Cooler Master V10 had one too! i had a q6600 cranked to the max with one of them and it ran SWEET
I came here because of the new MYSTERY EK COOLER in the fastest pc in the world which is obviously a mix between a normal liquid cooler + a peltier cooler.
ikr
luckily that one actually works
I think you can get really good results with this stuff if you use it smart: why not use it in series with a radiator so the radiator takes most of the heat out and the peltier kan chill the water below ambient. That way you use the strong points of both and the weaknesses of neither.
The only strong point of a peltier is no moving parts. Cooling isn't.
Most people have said that's the right way to TEC cool (if there can be a "right" way to do something so insanely inefficient). You don't want to cool the source with the TEC, you cool the thermal mass that it pulls from the heat source.
12:58 _Linus always has a simple solution to complete the loop in half the time. You only get that after years of experience, kids._
I remember seeing TEC coolers in computer magazines and catalogs back in 1998. They didn’t catch on due to condensation on the cold side. Given the control modern boards have, it would make more sense now though by the time it could have made sense CPUs started making so much heat that TECs couldn’t keep up.

☆ ☆ ☆ ☆ ☆ ☆ ☆

§ **WORK TO BE COMPLETED**
According to the comments above, what kept TEC coolers from catching on back in 1998?

§ **DATASET EXCERPTS**
☆ ☆ ☆ ☆ ☆ ☆ ☆

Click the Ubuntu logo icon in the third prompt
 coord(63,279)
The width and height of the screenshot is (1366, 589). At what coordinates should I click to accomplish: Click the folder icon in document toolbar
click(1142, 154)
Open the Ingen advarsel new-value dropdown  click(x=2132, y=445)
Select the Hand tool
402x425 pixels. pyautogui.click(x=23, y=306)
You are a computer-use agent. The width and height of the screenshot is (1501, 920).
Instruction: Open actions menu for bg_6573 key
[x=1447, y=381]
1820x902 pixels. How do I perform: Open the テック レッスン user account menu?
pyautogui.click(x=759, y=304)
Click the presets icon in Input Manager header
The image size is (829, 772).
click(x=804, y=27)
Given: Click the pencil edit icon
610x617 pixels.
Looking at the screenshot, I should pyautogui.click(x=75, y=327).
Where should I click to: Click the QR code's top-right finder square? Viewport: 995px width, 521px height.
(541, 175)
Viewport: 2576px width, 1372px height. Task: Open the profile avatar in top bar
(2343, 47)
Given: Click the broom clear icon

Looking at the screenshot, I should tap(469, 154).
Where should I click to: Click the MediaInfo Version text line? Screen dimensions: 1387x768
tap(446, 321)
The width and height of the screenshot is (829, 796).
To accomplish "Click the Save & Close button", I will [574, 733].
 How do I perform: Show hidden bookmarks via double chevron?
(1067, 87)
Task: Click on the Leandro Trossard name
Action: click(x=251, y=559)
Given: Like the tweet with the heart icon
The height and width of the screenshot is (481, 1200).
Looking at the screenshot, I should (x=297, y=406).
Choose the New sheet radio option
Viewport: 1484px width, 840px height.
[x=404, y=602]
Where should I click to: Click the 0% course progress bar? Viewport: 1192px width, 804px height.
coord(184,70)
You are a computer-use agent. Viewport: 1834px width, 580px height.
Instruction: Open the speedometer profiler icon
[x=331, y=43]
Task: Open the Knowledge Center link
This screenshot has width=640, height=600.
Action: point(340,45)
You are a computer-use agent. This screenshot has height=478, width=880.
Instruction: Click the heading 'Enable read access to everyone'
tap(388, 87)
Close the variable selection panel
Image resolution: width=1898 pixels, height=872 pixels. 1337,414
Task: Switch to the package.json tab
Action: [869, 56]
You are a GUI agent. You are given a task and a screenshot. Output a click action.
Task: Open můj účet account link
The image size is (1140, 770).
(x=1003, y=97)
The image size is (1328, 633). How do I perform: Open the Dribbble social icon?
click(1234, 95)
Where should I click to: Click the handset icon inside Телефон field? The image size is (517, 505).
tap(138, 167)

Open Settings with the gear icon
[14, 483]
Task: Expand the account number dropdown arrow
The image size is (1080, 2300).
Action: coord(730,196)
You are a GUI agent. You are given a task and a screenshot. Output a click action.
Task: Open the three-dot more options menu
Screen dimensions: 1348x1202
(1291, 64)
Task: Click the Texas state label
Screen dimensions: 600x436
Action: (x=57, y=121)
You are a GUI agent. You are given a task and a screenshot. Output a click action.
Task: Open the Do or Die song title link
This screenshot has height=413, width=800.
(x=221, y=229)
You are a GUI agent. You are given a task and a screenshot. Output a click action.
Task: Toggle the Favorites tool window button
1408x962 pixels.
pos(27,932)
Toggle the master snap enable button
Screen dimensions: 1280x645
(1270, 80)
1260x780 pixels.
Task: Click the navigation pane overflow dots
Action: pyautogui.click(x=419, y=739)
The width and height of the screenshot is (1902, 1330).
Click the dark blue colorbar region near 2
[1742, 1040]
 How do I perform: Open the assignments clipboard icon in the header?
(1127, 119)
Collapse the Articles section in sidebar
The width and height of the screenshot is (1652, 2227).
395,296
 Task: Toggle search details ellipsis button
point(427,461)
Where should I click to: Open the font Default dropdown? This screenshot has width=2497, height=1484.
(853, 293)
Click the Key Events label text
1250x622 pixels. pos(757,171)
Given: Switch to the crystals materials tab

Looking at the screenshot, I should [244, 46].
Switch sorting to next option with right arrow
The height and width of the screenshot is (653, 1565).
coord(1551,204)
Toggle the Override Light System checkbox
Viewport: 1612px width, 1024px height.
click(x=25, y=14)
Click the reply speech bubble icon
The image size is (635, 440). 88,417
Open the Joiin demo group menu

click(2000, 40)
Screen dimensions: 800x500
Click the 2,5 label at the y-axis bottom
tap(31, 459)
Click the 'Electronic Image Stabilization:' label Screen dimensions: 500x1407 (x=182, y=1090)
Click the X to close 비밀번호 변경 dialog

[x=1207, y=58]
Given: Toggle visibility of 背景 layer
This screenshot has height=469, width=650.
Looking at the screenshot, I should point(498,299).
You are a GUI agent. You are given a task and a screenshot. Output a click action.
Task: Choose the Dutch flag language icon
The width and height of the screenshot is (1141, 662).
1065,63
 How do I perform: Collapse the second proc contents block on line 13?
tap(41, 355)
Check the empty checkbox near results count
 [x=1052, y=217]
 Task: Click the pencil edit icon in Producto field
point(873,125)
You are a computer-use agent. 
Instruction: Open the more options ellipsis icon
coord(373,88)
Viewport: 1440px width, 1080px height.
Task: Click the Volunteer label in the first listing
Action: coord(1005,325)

☆ ☆ ☆ ☆ ☆ ☆ ☆

§ **COMPLETE OUTPUT**
Condensation on the cold side.